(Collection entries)
####

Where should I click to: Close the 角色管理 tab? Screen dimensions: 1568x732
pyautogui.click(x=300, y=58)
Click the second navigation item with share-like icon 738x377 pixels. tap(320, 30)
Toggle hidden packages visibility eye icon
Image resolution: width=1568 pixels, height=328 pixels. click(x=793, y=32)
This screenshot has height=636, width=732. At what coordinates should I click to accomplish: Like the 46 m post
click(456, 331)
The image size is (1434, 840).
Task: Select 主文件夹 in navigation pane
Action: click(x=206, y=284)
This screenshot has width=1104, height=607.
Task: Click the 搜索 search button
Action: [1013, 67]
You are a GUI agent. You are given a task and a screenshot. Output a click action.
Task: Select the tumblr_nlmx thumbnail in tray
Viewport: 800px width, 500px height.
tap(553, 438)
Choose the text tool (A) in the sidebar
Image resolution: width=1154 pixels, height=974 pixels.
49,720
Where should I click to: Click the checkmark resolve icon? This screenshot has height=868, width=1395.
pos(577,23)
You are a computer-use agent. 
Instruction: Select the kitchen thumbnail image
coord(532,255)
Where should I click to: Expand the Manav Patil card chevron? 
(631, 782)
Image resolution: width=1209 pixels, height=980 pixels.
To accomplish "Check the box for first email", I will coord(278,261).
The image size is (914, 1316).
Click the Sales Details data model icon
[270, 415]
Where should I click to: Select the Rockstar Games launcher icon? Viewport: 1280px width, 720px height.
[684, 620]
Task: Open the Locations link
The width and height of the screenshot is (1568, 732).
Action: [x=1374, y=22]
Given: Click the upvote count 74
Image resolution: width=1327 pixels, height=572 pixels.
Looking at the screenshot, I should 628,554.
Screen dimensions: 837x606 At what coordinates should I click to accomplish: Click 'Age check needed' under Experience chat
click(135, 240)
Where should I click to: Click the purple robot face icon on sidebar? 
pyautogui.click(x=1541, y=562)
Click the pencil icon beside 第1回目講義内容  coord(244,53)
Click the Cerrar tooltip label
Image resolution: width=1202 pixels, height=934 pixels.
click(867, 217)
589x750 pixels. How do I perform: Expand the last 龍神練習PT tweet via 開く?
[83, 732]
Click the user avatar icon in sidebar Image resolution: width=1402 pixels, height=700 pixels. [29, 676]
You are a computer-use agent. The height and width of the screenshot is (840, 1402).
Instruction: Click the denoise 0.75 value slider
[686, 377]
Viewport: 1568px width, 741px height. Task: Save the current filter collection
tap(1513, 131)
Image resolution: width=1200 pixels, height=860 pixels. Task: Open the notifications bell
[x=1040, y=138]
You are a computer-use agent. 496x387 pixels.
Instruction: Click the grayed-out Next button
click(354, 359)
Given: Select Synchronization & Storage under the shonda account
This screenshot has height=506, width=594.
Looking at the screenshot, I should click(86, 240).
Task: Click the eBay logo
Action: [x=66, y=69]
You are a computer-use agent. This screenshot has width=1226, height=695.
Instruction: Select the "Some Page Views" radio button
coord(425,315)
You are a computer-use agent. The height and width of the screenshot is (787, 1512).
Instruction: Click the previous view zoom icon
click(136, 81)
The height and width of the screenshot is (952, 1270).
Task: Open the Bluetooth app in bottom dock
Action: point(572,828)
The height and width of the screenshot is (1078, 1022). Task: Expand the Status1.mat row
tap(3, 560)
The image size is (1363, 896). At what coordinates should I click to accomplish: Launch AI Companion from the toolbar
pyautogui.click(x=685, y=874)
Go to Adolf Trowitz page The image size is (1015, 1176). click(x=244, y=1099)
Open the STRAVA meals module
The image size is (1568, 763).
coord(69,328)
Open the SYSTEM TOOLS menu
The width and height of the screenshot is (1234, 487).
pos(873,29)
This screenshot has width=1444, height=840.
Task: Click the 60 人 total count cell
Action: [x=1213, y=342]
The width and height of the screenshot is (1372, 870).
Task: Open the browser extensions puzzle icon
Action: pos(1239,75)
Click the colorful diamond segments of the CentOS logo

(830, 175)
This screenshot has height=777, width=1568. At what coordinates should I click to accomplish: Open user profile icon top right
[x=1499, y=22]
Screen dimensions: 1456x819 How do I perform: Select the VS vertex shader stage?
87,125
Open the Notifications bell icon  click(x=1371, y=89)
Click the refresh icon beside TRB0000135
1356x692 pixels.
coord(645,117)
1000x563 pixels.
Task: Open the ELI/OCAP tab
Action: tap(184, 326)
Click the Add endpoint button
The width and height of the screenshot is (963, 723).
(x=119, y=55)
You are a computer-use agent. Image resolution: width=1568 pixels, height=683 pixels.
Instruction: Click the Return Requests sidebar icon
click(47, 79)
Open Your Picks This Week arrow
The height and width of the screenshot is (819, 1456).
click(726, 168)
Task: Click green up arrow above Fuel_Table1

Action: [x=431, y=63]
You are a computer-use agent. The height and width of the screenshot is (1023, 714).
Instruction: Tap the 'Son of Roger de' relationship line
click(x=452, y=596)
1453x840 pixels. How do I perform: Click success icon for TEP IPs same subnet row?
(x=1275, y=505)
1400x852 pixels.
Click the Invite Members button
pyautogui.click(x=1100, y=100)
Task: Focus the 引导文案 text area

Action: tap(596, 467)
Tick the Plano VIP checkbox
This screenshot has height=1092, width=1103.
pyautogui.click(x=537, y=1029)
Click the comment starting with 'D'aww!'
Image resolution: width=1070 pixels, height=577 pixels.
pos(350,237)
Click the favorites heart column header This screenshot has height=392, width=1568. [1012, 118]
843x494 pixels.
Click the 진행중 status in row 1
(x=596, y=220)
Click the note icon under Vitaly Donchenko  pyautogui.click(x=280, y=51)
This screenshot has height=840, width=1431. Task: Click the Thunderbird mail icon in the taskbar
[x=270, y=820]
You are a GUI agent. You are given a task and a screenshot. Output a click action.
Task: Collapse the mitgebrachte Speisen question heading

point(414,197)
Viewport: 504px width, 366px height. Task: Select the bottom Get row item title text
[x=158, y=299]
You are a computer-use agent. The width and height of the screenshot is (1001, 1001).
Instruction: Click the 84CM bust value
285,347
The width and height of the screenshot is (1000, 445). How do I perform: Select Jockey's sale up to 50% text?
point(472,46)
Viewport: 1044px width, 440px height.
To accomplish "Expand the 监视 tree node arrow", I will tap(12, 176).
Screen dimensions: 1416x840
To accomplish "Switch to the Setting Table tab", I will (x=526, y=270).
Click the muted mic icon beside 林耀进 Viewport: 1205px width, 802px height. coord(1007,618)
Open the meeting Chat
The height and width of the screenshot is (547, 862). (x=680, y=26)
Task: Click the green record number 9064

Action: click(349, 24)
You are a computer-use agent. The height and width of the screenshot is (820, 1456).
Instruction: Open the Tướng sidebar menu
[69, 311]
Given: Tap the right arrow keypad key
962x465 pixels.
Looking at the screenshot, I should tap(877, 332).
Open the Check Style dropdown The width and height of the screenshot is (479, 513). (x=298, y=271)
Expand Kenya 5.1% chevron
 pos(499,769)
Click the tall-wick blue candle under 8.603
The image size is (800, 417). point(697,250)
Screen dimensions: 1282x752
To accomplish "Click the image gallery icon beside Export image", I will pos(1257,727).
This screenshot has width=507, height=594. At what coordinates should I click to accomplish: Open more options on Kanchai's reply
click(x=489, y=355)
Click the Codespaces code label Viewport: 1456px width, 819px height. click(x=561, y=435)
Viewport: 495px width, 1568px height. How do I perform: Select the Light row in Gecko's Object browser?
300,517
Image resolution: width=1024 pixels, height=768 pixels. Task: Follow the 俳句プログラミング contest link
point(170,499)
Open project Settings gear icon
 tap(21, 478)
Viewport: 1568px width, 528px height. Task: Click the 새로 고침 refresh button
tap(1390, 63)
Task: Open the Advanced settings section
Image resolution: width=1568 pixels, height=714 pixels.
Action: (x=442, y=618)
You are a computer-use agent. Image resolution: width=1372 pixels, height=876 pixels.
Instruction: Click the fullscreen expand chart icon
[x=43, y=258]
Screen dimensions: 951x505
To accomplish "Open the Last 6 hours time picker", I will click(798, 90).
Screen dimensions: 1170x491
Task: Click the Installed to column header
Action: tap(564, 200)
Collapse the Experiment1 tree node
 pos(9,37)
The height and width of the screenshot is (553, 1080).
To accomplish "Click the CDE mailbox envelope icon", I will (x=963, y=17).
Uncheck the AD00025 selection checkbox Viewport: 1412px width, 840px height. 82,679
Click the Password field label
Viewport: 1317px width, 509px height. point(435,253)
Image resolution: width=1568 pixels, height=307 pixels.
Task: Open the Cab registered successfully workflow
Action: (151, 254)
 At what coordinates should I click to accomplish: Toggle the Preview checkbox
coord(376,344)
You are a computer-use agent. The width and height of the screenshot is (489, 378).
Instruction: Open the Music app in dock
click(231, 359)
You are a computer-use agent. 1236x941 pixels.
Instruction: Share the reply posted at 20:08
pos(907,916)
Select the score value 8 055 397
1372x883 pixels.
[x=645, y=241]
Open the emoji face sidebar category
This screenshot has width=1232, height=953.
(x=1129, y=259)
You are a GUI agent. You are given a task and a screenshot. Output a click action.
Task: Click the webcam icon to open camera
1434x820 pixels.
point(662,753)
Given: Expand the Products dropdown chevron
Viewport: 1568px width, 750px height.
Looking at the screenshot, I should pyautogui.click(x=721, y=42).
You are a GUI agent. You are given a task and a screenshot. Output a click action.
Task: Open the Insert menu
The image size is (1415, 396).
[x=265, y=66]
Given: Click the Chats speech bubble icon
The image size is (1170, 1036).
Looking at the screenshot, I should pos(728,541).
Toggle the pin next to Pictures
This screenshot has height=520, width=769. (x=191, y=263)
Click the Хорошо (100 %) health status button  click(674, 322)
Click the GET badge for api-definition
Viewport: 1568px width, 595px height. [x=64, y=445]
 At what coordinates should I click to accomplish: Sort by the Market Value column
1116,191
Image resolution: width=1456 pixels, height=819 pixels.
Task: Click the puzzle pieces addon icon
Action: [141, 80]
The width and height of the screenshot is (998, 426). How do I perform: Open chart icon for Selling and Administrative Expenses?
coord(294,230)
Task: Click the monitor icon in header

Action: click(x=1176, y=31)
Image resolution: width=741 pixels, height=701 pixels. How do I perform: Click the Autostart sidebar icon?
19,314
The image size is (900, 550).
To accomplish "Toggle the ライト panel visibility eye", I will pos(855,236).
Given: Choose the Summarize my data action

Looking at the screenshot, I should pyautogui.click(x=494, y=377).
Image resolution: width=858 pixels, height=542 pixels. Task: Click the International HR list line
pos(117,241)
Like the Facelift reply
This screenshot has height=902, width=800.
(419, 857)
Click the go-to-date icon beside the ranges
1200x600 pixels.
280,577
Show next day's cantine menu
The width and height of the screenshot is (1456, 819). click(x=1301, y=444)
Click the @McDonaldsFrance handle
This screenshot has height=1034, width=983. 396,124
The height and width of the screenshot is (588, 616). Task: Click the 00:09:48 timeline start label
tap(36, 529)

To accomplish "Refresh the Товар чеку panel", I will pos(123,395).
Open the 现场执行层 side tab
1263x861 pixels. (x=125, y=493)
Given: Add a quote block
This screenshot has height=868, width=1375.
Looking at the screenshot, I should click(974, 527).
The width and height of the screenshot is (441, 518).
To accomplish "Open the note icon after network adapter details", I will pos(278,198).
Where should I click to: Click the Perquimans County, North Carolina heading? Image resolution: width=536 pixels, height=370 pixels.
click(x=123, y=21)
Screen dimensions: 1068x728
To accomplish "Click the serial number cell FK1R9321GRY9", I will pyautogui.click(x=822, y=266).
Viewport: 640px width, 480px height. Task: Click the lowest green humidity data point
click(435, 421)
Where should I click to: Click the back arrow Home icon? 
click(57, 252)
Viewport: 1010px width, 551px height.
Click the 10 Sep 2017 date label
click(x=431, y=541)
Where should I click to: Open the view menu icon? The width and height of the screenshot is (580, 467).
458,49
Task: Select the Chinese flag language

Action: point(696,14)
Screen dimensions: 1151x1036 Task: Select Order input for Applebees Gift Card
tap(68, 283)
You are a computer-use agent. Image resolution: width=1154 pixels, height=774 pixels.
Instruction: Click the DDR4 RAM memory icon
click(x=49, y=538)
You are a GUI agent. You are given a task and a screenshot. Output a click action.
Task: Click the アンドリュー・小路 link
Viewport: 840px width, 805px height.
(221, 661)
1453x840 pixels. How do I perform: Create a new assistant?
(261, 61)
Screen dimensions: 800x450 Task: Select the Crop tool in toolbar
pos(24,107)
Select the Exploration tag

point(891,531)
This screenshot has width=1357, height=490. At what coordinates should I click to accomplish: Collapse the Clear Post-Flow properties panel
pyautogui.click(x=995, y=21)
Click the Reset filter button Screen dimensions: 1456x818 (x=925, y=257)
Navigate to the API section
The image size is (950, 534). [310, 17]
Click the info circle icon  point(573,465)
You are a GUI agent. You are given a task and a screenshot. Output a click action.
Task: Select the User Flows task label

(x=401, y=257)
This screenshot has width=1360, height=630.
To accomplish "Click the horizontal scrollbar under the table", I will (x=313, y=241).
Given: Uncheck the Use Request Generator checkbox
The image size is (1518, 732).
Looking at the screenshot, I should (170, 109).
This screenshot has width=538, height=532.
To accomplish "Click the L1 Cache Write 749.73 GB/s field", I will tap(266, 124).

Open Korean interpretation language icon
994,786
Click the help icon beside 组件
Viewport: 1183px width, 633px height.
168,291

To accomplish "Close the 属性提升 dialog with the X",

####

What this task involves: Pull out everything in the data from the line containing "Where should I click to: Click the back" down to the line containing "point(891,531)", both included, and reproduce those lines verbatim.

Solution:
Where should I click to: Click the back arrow Home icon? 
click(57, 252)
Viewport: 1010px width, 551px height.
Click the 10 Sep 2017 date label
click(x=431, y=541)
Where should I click to: Open the view menu icon? The width and height of the screenshot is (580, 467).
458,49
Task: Select the Chinese flag language

Action: point(696,14)
Screen dimensions: 1151x1036 Task: Select Order input for Applebees Gift Card
tap(68, 283)
You are a computer-use agent. Image resolution: width=1154 pixels, height=774 pixels.
Instruction: Click the DDR4 RAM memory icon
click(x=49, y=538)
You are a GUI agent. You are given a task and a screenshot. Output a click action.
Task: Click the アンドリュー・小路 link
Viewport: 840px width, 805px height.
(221, 661)
1453x840 pixels. How do I perform: Create a new assistant?
(261, 61)
Screen dimensions: 800x450 Task: Select the Crop tool in toolbar
pos(24,107)
Select the Exploration tag

point(891,531)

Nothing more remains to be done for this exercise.